## Your instructions
Rewrite the items from the line with "Viewport: 1568px width, 733px height." up to and including the line with "[x=128, y=39]" in full, increasing every coordinate in the answers by 36 and leaving all other text and numbers unchanged. Leave the pictures out.

## Records to use
——

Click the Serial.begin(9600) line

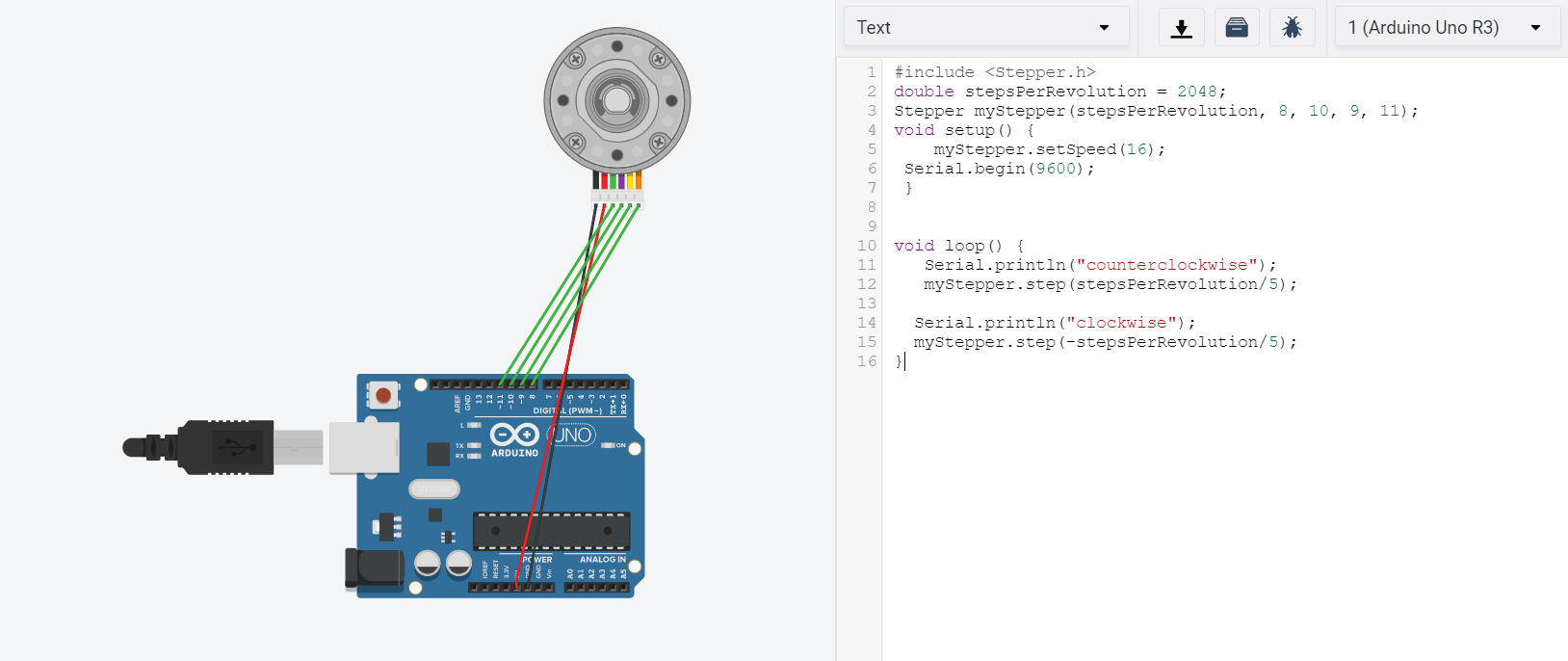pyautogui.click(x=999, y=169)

——

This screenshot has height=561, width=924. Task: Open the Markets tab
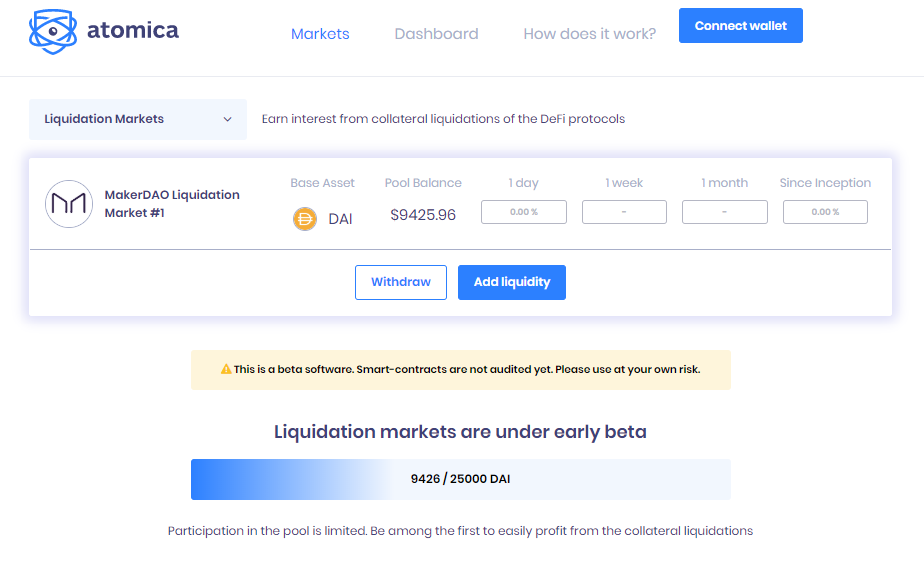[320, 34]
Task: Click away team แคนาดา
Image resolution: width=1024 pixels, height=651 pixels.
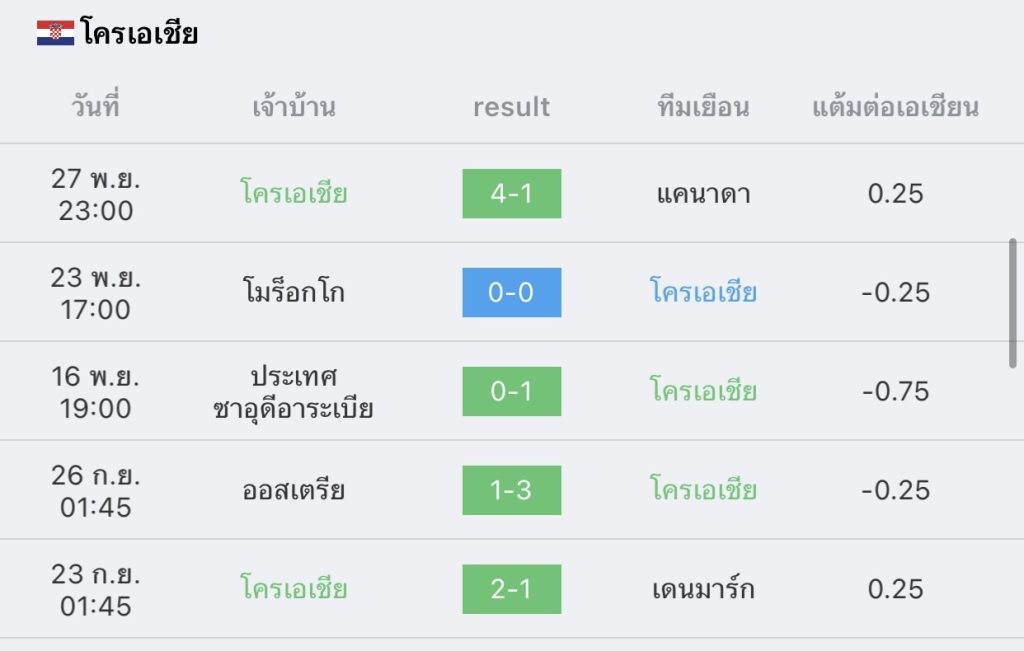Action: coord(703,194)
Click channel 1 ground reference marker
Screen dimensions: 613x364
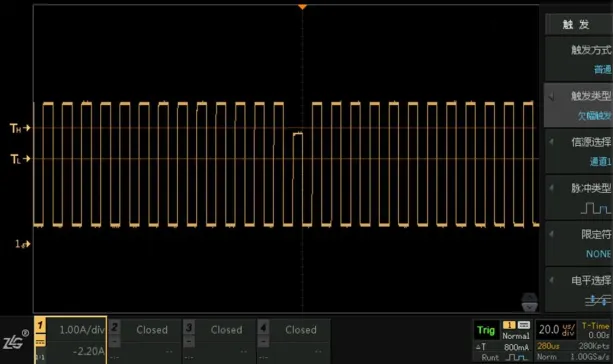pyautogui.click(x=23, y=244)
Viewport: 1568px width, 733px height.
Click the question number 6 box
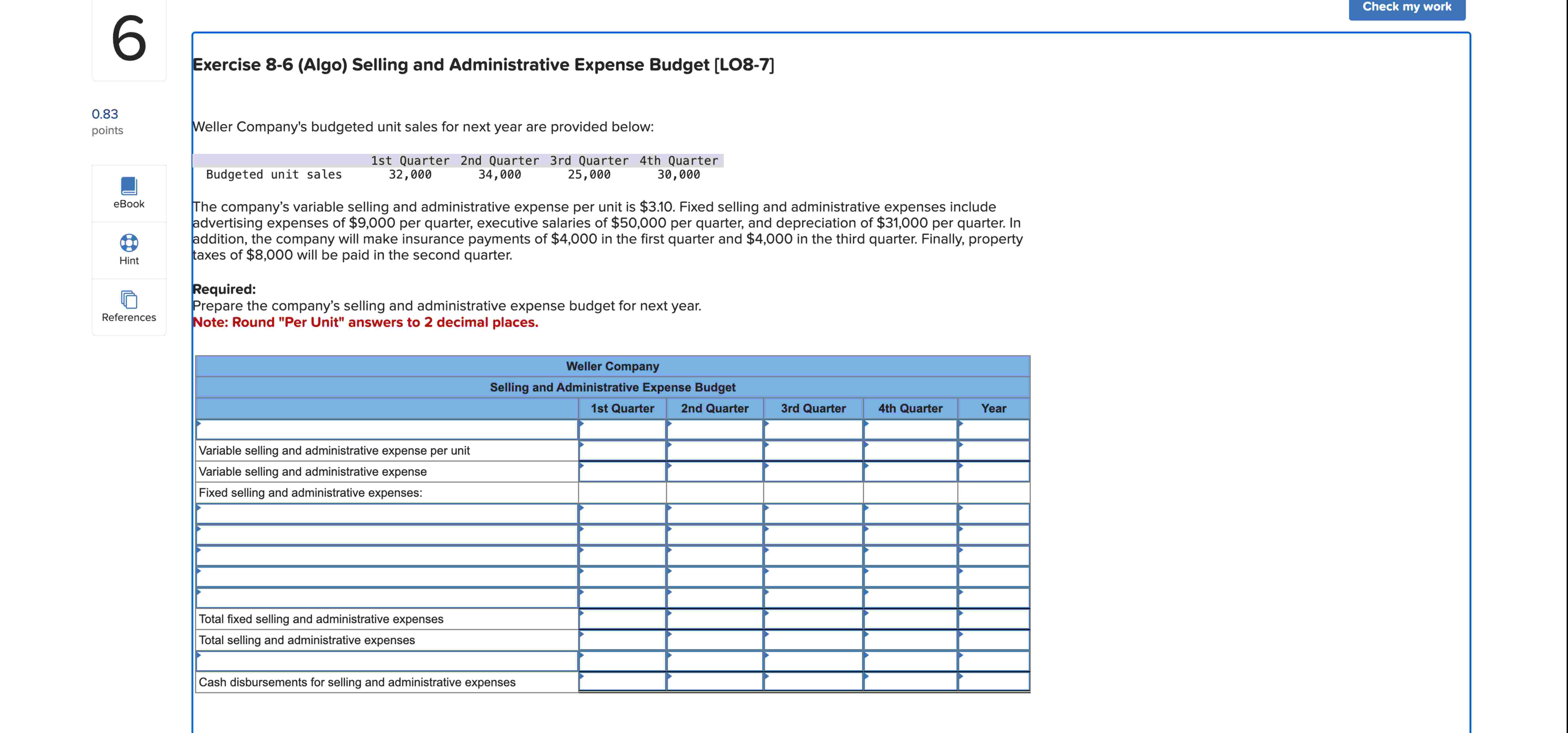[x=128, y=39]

——

## Answer for the task
Viewport: 1568px width, 733px height.
Click the question number 6 box
[x=164, y=75]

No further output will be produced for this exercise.